Duck Borscht with Fermented Tomato Sauce

  • Serves

    serves 8-10

  • Cook

    1 hour


By Olia Hercules

Published on December 10, 2015

Though borscht is typically thought of as a beet soup, Olia Hercules' take includes whole duck in a fragrant broth with red pepper, beet greens, and cabbage. A fizzy, fermented tomato sauce, which Hercules uses as a substitute for fresh tomatoes in winter, gets stirred in at the end, brightening and lightening up the meat-rich stew. Use the fizzy tomatoes during the winter almost anywhere you'd use fresh: stirred into soups, in salsa, or as a condiment for roasted meats.


For the Fermented Tomato Sauce

  • 3 vine-ripe tomatoes, halved
  • 2 12 tbsp. kosher salt
  • 8 oz. cherry or grape tomatoes

For the Borscht

  • 3 medium carrots
  • 2 small yellow onions
  • 1 (4-lb.) whole duck, trimmed of excess fat and cut into 8 pieces
  • 1 tsp. whole allspice, crushed
  • 1 bay leaf
  • Kosher salt and freshly ground black pepper
  • 1 red bell pepper, stemmed, seeded, and cut into 1/4-inch dice
  • 2 cups roughly chopped beet leaves or swiss chard
  • 1 small beet, peeled and cut into 1/4-inch dice
  • 12 small white cabbage, cored and thinly shredded
  • 1 cup roughly chopped dill


Step 1

Make the fermented tomato sauce: Using a box grater, grate the vine-ripe tomatoes into a medium bowl, discarding the skins, and stir in the cherry tomatoes and salt.

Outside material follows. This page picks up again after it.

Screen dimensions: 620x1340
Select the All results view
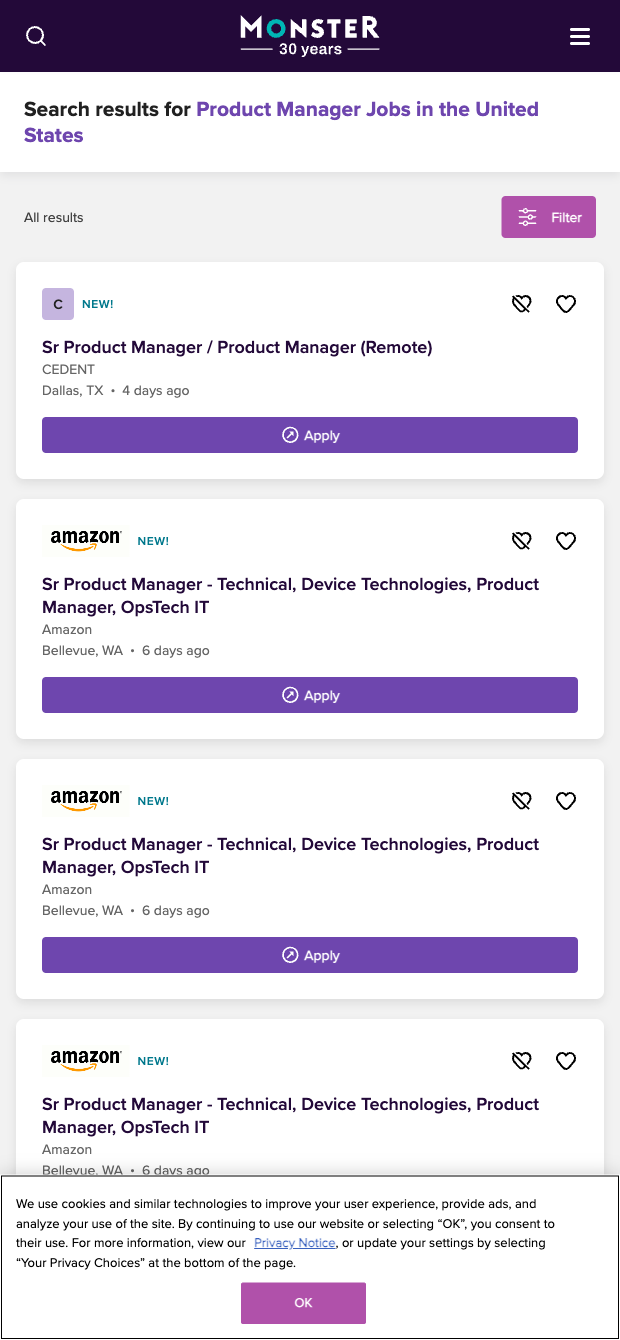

Cover the tomatoes with a square of cheesecloth and weight with a plate small enough to fit over the tomatoes but not touch the sides of the bowl. Place a heavy can or weight on the plate and let the tomatoes stand at room temperature. After 24 hours, remove the weights and rinse and wring out the cheesecloth. Replace the cheesecloth and weights over the tomatoes and repeat once a day for 4 more days. After the fifth day, remove the weights and discard the cheesecloth. Mash the cherry tomatoes into the sauce with a potato masher and scrape the tomatoes into a bottle or jar. Seal the jar and refrigerate the tomatoes until ready to use, or up to 2 weeks.

Step 2

For the borscht: Roughly chop 2 carrots, halve 1 onion, and place both in a large saucepan along with the duck pieces, allspice, bay leaf, and 10 cups water. Season with salt and pepper, and bring to a boil. Reduce the heat to maintain a steady simmer and cook, skimming the foam from the surface occasionally, until the duck meat is falling off the bone, about 2 hours. Remove the pan from the heat, transfer the duck meat and bones to a bowl, and pour the stock through a fine strainer into a large bowl, discarding the solids. Let the stock and meat cool completely and then refrigerate both separately until chilled, at least 4 hours or overnight.

Step 3

Remove the congealed duck fat from the surface of the chilled stock, place the fat in a large saucepan, and heat over medium. Cut the remaining carrot and onion into 1⁄4-inch dice, add to the pan, and cook, stirring, until soft and lightly caramelized, about 10 minutes. Add the bell pepper and cook, stirring, until soft, 5 minutes more. Pour the chilled stock into the pan along with the beet leaves, beet, and cabbage, and bring to a boil. Reduce the heat to maintain a steady simmer and cook, stirring, until the beet is just tender, about 10 minutes.

Step 4

Shred the duck meat from the bones, stir into the soup along with the dill, and cook until warmed through, about 3 minutes more. Remove the soup from the heat and ladle into individual serving bowls. Serve the fermented tomato sauce on the side to stir into individual bowls of the borscht.